Maritime book collection now available at University of West Florida

Archaeologists, historians and the casually curious can all find gold in a rare and distinctive collection of maritime books recently donated to the University of West Florida’s library.

Whether the subject of interest is a legal document, a personal diary or notes about shipwreck remains, researchers are likely to find something in the hundreds of volumes gathered during three decades by Savannah, Georgia-based U.S. Army Corps of Engineers archaeologist Judy Linn Wood.

“The breadth of the collection is its strength,” said Amy Mitchell-Cook, chair of the UWF Department of History. “It’s not just compendiums of shipwrecks and maritime artifacts, and it’s not just Georgia-based.
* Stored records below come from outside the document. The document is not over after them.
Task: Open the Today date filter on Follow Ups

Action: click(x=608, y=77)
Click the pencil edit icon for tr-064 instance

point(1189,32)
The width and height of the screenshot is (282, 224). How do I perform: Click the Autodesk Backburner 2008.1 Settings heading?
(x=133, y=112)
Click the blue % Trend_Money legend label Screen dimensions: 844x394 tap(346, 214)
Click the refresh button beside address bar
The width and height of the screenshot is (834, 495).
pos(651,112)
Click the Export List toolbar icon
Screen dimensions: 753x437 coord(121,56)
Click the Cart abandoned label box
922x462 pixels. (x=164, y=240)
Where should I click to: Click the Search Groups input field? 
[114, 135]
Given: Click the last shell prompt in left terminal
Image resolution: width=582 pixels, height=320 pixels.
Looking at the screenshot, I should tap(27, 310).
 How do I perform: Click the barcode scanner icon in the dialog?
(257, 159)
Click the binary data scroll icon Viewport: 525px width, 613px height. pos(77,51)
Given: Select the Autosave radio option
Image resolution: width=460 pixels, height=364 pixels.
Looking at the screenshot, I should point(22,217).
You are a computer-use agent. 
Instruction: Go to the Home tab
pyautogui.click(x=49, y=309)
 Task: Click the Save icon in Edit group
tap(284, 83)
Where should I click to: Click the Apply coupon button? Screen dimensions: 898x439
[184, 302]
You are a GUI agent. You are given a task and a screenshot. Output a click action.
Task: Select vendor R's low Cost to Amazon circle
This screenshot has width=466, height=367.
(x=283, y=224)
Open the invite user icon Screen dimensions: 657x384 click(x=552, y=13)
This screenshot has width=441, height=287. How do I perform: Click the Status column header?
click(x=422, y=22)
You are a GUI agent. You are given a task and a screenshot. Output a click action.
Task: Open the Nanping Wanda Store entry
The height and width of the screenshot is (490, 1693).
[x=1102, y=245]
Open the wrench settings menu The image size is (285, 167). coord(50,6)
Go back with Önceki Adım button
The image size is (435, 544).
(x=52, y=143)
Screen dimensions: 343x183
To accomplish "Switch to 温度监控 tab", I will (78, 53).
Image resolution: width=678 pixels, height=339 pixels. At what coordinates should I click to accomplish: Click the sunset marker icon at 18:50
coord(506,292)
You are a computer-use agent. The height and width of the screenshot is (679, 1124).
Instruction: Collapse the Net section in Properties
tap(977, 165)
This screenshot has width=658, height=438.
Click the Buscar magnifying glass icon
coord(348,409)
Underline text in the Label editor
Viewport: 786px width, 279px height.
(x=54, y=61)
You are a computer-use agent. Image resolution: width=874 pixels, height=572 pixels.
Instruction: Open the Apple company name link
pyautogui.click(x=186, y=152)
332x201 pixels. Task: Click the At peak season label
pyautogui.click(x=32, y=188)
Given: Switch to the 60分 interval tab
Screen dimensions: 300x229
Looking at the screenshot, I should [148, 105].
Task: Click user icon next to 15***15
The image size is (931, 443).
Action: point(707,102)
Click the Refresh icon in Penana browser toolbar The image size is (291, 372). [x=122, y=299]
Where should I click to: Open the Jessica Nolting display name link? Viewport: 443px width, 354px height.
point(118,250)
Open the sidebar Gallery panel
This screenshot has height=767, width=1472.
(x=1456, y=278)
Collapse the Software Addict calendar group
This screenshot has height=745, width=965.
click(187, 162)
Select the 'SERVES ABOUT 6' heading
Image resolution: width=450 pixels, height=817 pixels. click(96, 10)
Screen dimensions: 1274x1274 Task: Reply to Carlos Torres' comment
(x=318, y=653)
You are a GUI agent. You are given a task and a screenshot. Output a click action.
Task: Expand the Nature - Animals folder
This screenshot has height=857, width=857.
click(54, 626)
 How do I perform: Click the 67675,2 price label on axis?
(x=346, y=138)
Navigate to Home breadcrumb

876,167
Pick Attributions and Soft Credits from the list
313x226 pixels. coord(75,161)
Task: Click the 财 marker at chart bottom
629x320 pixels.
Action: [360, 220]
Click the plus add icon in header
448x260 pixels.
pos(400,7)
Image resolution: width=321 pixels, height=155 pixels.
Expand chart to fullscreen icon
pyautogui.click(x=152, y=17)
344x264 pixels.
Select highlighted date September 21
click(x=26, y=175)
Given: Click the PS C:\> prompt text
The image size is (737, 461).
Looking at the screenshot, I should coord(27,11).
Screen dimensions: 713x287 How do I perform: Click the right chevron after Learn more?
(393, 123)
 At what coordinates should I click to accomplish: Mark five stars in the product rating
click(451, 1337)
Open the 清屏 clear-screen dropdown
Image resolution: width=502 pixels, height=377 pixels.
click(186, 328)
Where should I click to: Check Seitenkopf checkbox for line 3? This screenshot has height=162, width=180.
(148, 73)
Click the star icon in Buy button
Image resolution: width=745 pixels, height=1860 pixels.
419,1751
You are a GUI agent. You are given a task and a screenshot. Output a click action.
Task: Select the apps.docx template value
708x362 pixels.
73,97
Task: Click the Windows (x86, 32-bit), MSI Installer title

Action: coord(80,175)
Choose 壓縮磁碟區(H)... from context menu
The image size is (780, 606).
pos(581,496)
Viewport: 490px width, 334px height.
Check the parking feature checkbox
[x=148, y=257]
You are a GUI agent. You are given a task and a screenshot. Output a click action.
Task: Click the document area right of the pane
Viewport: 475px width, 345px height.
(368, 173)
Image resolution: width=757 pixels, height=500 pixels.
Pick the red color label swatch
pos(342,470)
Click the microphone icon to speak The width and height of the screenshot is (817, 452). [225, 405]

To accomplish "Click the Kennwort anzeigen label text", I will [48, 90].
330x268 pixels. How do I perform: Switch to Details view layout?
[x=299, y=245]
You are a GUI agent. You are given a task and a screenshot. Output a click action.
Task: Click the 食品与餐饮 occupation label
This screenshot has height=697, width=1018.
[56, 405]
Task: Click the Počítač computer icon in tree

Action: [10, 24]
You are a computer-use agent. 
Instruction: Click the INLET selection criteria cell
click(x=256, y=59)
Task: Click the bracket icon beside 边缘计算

It’s much broader, and some books tie into culture, ceramics, stoneware – even gender issues.”

The range of subjects is evident by a quick inventory of the numerous titles, including “Vikings and America,” “America and the Sea: A Maritime History,” “She Captains,” “Ghost Fleet: The Sunken Ships Of Bikini Atoll,” “Merchant Steam Vessels of the U.S. 1790-1868,” “A Sketch of the History of Key West,” “Uniform Buttons of the U.S. 1776- 1865,” and “Shipbuilding in Colonial America.”

Wood, who retired in 2011 and died last year, was recognized by the Historic Preservation Division of the Georgia Department of Natural Resources for “decades of tireless promotion of maritime heritage, submerged cultural resource identification, investigation and preservation.”

Colleagues praised Wood for her depth of knowledge of Southern maritime history and underwater archaeology. Her impressive personal library will significantly add to maritime research at UWF, said Mitchell-Cook.